**Your task**. For each line of the data that includes the word "will", copy the line.

**Data records**.
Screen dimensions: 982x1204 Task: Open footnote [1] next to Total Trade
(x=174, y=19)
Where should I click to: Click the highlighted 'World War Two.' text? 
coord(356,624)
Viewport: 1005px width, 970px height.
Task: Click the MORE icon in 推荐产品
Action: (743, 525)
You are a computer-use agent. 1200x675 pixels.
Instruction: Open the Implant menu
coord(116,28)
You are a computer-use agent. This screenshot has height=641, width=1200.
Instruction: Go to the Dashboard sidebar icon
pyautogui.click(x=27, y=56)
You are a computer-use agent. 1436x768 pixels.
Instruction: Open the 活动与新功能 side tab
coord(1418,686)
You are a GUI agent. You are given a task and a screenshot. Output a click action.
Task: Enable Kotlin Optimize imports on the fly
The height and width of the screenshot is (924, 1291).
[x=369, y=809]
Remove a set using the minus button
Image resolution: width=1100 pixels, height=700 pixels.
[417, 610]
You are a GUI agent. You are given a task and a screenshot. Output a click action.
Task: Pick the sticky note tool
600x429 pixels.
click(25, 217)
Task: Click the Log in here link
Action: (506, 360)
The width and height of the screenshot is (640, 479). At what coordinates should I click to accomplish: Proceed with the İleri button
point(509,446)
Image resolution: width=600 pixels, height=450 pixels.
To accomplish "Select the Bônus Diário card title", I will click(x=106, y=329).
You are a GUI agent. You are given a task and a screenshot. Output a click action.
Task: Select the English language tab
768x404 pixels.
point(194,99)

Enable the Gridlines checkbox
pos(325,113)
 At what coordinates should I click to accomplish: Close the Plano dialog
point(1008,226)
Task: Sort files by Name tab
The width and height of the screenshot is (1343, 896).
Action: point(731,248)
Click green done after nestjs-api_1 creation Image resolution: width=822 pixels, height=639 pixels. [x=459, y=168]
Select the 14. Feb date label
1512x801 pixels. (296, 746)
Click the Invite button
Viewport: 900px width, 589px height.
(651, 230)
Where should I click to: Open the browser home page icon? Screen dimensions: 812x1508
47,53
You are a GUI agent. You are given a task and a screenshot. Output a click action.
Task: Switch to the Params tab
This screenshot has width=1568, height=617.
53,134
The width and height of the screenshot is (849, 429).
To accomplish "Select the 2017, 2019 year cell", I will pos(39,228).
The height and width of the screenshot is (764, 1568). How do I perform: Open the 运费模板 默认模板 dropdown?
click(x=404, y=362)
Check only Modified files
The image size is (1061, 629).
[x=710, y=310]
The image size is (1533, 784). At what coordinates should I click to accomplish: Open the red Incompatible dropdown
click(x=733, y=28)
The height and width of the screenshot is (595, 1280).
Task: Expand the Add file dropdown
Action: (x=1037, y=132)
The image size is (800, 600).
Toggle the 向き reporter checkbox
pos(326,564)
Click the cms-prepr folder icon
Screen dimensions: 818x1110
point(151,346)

**Answer space**.
To accomplish "Select the Bônus Diário card title", I will click(x=106, y=329).
To accomplish "Select the 2017, 2019 year cell", I will pos(39,228).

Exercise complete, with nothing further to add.